> [TEXT FOR ANALYSIS]:
----

For 25 years, Ms. Le Thi Thuy Ngoc, currently a teacher at Junior School Ngo Tat To in Phu Nhuan District, has fought against the effects of agent orange. She was exposed to Agent Orange when she volunteered to teach at a school in Tan Bien in the Tay Ninh southern province in 1976.
A silent struggle
|Teacher Ngoc with badly deformed face looks at pictures of her students in the old time|
Her days begin by taking 18 bitter pills and a similar quantity in the evening. She has to sit still on her bed, taking each one with difficultly.
Ngoc then endures an injection and her wounds have to be cleaned and dressed. They are subjected to bacteria infections which could leave a strong woman in a coma.
Nurse Tuyen from the Department of Endocrine at Nhan Dan Gia Dinh Hospital, who administers clean dressings to Ngoc’s wounds, was in shock when she saw her wounds.
Nurse Tuyen has huge admiration for Ngoc as she has deep and open wounds but she has never heard her patient moaning.
Ngoc has to limp to the entrance of her alley where a familiar motorbike taxi rider Mi takes her to school. However, he refuses to take money despite the long journey from her house to the Junior School, Ngo Tat To, because he says, “Teacher Ngoc is poor and she suffers serious illness for years.”
Her daily duties include household chores, arranging toilet paper for her mother and cleaning out the chamber pot.
In times of better health she used to tutor poor students at home without payment.
A faith never dies
She volunteered to work at a junior school in Tan Bien in the Tay Ninh southern province after graduation in 1976. One of her colleagues Mr. Bay died of a strange disease and tragedy struck her in 1982 as she fell ill.

----

> [EXERCISE SET]:
1. According to the article about teacher Ngoc, how many pills does she take at the start of each day?
2. Copy out the stretch of the article about teacher Ngoc from "For 25 years, Ms." through "woman in a coma.".
3. Continue the article about teacher Ngoc and Agent Orange, picking up after its final sentence.

> [MATERIAL PROVIDED]:
----

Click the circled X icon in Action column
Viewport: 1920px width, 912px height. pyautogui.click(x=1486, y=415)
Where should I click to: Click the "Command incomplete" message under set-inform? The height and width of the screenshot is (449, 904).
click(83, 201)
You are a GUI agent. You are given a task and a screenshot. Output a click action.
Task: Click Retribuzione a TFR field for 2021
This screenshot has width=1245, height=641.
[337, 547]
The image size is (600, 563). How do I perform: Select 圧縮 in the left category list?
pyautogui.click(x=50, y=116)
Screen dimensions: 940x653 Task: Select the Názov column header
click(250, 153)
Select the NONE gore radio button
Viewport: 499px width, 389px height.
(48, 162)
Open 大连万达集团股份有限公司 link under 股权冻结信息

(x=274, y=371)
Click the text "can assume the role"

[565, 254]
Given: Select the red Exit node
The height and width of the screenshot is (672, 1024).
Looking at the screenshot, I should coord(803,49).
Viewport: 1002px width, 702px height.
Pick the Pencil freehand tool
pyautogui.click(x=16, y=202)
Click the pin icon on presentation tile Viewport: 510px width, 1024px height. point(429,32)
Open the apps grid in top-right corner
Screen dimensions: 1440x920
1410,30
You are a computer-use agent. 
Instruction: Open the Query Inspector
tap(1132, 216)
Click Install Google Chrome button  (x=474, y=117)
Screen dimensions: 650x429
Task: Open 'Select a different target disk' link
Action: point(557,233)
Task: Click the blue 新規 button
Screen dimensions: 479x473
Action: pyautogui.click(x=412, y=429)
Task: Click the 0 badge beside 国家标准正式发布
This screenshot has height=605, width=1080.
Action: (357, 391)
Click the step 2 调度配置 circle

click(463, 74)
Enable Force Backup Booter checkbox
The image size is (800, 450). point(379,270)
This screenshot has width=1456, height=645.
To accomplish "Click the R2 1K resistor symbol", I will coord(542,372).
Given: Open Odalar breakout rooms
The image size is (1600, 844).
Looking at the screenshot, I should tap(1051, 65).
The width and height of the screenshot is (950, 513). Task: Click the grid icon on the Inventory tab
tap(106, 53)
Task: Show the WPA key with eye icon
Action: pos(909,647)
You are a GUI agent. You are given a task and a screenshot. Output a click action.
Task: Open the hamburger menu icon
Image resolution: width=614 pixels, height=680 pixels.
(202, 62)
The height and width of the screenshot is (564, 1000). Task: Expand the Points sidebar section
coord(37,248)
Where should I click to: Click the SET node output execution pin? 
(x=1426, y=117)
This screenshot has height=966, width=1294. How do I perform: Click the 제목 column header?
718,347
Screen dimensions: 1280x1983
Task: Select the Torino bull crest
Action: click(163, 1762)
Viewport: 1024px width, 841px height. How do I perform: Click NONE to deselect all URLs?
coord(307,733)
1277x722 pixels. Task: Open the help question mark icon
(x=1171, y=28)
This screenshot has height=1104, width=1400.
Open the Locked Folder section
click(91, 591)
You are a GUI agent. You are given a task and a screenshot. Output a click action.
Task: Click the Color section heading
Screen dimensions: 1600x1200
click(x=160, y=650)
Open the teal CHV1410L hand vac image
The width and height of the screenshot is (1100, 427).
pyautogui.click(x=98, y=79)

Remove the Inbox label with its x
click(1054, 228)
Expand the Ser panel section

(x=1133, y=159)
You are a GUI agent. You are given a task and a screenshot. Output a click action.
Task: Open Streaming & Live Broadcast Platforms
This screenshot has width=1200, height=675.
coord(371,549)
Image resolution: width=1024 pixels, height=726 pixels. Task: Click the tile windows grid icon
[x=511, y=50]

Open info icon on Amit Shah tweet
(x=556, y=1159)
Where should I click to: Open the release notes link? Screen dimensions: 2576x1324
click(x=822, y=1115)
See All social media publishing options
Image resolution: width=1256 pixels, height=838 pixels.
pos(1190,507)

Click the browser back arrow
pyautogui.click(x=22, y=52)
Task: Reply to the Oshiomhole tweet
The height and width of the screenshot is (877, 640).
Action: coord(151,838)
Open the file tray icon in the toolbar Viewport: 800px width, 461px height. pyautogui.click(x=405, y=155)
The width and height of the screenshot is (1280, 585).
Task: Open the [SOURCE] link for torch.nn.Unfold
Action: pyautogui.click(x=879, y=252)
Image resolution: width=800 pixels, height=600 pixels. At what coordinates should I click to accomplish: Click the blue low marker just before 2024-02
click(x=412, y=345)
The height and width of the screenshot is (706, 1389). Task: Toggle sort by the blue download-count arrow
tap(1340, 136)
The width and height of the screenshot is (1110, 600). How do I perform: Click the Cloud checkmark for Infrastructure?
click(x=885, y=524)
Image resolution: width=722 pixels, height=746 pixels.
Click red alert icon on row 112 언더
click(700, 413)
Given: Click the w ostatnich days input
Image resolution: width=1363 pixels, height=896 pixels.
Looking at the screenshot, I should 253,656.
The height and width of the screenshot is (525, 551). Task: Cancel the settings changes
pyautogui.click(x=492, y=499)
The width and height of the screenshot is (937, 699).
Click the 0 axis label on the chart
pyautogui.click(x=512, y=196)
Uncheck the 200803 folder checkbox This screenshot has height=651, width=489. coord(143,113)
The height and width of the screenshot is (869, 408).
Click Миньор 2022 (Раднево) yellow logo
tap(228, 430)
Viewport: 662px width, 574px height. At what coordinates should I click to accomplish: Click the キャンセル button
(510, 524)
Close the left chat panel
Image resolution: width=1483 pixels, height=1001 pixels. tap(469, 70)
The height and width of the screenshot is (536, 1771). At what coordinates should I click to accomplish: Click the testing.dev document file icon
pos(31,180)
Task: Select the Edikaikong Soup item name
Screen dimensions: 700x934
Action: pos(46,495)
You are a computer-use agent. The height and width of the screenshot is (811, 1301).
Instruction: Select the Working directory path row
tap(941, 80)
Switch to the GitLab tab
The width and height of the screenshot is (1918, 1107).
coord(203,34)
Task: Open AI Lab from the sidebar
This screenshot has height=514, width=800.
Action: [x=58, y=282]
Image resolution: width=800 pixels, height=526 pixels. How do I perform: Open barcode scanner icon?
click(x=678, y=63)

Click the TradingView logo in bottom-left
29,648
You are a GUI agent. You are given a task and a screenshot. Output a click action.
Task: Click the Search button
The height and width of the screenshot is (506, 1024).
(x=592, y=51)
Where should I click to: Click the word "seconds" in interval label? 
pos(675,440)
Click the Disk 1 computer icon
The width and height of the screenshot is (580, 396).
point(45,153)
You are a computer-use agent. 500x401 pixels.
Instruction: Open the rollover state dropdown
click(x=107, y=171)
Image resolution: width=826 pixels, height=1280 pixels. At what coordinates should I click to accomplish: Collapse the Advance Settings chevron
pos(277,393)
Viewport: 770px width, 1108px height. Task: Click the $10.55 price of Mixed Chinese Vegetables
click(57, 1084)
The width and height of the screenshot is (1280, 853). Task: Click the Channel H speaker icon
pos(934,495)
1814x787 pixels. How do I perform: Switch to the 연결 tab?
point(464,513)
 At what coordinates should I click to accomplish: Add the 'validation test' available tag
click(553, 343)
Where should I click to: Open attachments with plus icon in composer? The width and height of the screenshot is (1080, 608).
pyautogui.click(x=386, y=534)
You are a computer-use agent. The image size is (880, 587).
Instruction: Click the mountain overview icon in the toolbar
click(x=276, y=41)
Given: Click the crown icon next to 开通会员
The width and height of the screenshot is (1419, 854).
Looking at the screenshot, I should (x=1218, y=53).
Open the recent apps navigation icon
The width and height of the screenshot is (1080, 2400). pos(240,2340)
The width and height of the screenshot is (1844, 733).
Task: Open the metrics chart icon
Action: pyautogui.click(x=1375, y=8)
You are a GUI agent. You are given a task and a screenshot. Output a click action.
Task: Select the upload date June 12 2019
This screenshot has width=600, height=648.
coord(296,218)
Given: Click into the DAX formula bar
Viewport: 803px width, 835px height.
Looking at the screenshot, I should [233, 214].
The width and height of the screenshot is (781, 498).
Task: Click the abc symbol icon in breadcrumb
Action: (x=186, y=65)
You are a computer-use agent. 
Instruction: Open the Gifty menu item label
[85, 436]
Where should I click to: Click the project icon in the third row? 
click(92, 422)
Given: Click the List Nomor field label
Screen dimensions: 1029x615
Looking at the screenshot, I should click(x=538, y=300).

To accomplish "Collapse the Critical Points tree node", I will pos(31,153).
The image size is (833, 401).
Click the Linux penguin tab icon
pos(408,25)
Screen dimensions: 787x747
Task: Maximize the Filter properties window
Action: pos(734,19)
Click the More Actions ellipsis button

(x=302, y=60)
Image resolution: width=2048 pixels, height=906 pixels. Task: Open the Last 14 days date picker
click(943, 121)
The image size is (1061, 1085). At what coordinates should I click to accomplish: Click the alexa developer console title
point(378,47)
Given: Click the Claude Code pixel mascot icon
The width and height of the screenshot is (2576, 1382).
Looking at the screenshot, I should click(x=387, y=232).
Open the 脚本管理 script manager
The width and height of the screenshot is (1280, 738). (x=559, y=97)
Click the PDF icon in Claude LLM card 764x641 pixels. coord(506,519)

----

> [TASK-BY-TASK RESULTS]:
1. 18 pills.

2.
For 25 years, Ms. Le Thi Thuy Ngoc, currently a teacher at Junior School Ngo Tat To in Phu Nhuan District, has fought against the effects of agent orange. She was exposed to Agent Orange when she volunteered to teach at a school in Tan Bien in the Tay Ninh southern province in 1976.
A silent struggle
|Teacher Ngoc with badly deformed face looks at pictures of her students in the old time|
Her days begin by taking 18 bitter pills and a similar quantity in the evening. She has to sit still on her bed, taking each one with difficultly.
Ngoc then endures an injection and her wounds have to be cleaned and dressed. They are subjected to bacteria infections which could leave a strong woman in a coma.

3.
Since then, she has been to many different hospitals for treatment. She has been on an intravenous saline drip daily and has had to have oxygen given to her to help her breath. Ngoc’s face and body have become badly deformed.
|She looks beautiful and young at the time she went to Tay Ninh|
Following bone marrow tests doctors, at Nguyen Tri Phuong hospital, have determined that her illness is linked to agent orange dioxins.
Despite her unbearable pain, she has managed to embroider pillow-cases as a gift for doctors and nurses.
Her health deteriorated further following foot surgery in 2006. After being discharged from hospital, she persisted in walking although doctors warned that she could not do so anymore.
She had a resultant fall breaking her leg. Doctors had to insert screws to help her leg to heal a consequence of which is that Ngoc has to walk with a limp.
Illness does not stop her love for teaching. She always stands when delivering her classes despite the pain this causes her. She believes that if a teacher stands when giving her class students remain more interested in it.
Looking at her face, she seems likely to cry as her eyes fill with tears but Ngoc says she has not cried even one tear in many years. She stands proud to be a winner each day.